La guerra del cacao, por Miro Popic
Cuando el ingenio humano se asocia con lo mejor de la naturaleza pueden surgir creaciones excepcionales.
El mejor ejemplo lo tenemos en ese oscuro objeto de deseo llamado chocolate, una de las más grandes contribuciones inventadas por el humano para darle bienestar al mundo. Porque eso es el chocolate, un instante de satisfacción en medio de un entorno de vicisitudes.
La certeza de que se puede ser feliz aunque sea un momento, ese en que saboreamos el encanto de sus propiedades mágicas, misteriosas, seductoras. Y si ese chocolate está hecho con cacao venezolano, mejor aún.
Durante siglos nuestro país vivió, y muy bien, del cacao. Fue nuestro principal rubro de exportación y fuente de riqueza que permitió el desarrollo temprano de una sociedad en formación.
De esa época nos viene una frase que repetimos inconscientemente y que muchos no saben de dónde viene: el cacao venezolano es el mejor del mundo. ¿Es realmente así?
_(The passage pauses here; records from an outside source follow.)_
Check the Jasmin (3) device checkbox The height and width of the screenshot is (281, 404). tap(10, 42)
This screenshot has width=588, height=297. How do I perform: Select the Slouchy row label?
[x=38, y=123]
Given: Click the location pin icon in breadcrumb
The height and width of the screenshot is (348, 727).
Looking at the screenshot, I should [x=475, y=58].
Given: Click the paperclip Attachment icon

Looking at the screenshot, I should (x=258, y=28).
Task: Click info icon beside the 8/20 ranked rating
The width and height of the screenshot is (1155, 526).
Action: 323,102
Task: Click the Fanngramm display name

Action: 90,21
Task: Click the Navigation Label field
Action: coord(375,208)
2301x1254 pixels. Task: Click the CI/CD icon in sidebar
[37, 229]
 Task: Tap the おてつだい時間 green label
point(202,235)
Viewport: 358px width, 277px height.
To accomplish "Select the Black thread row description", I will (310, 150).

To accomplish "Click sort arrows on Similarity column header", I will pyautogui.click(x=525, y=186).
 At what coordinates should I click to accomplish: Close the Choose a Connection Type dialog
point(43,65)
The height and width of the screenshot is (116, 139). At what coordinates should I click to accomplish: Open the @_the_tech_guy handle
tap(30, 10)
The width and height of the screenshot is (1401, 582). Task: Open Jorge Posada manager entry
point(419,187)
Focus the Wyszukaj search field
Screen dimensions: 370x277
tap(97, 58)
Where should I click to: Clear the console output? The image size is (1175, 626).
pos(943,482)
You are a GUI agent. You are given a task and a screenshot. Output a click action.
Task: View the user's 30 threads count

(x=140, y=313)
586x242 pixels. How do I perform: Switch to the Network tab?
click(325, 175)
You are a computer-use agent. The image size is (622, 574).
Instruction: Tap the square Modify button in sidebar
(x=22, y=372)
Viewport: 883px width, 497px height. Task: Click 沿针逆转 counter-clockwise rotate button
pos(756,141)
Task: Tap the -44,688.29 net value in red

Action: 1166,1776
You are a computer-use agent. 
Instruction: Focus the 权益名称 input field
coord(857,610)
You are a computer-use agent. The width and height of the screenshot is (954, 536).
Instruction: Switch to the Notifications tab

Todo comenzó cuando Jean Anthelme Brillat-Savarin, el primer gran gastrónomo y filósofo de la cocina francesa, escribiera en su Fisiología del Gusto, en 1825, que en todo el mundo existía acuerdo para confesar que los árboles de cacao que dan mejor fruta son los que crecen “… a orillas del Maracaibo y en el valle de Caracas. Su almendra es más gruesa, su azúcar menos áspera y su perfume más delicado”.
Corroboraba así el ilustre pensador francés lo opinado años antes por Antonio Lavedán, en su libro Tratado del tabaco, café, té y chocolate, de 1796, donde escribió que “el cacao de la costa de Caracas es más xugoso y menos amargo que el de las Islas Francesas; y así en Europa y Francia se prefiere el de Caracas a todos los demás”.
Hasta el día de hoy los grandes maestros chocolateros del mundo siguen compartiendo las opiniones de Brillat-Savarin y de Lavedán, quienes se referían a las variedades Sur del Lago y Chuao, dos de los más importantes cacaos criollos que nacieron y crecen en nuestra tierra y que junto con otras variedades nos ubicaron como el país productor del mejor cacao del mundo.
Muchos textos le atribuyen a Cristóbal Colón el haber llevado el chocolate a Europa. Pero no es así.
Lo más que llegó a ver el almirante de la mar océano, en su cuarto y último viaje, en 1502, fue una pequeño canoa indígena cargada de semillas de cacao, frente a las costas de Honduras, en un lugar identificado como Guanaja.
Al preguntar sobre esas semillas oscuras, planas, chatas, como habas, le dijeron que eran la moneda con que pagaban servicios y adquirían bienes donde, por ejemplo, un conejo valía diez semillas de cacao, un esclavo unas cien, costumbre muy antigua utilizada desde milenios en toda la región.
Nadie le habló a Colón del chocolate ni de los usos de esa misteriosa bebida que estaba destinada a convertirse en pasión. De aquellos tiempos viene la frase que dice que en América el dinero crece en los árboles.
Con el cacao pasó lo mismo que con el petróleo en estos días de revolución. De haber sido la mayor riqueza cultivada en esta geografía, rápidamente desapareció y ya ni siquiera figuramos en el mapa de los países productores.
Nos llenamos la boca con que tenemos el mejor cacao del mundo, pero ese cacao ya casi no existe. Y lo poco que hay, se lo roban.
Sólo la obstinación y dedicación de un grupo de productores de cacao fino de calidad han permitido que en los últimos quince años se hayan desarrollado importantes planes para recuperar plantaciones y poner nuevamente a valer la semilla criolla originaria que dio nombre y prestigio a Venezuela.
Se trata de buscar en las tierras cacaoteras las variedades autóctonas puras para, a partir de ellas, crear plantaciones seleccionadas genéticamente que se transformen en materia prima para elaborar buenos chocolates. A estos buscadores los llaman los cazadores de cacao.
El proceso es lento, dificultoso, complicado, pero fructífero y gratificante para quien lo hace con honestidad. Ahora, la mayor contrariedad, es una nueva plaga que se apropia del trabajo ajeno, vestida de uniforme y con cachucha. La llaman los asaltantes de cacao.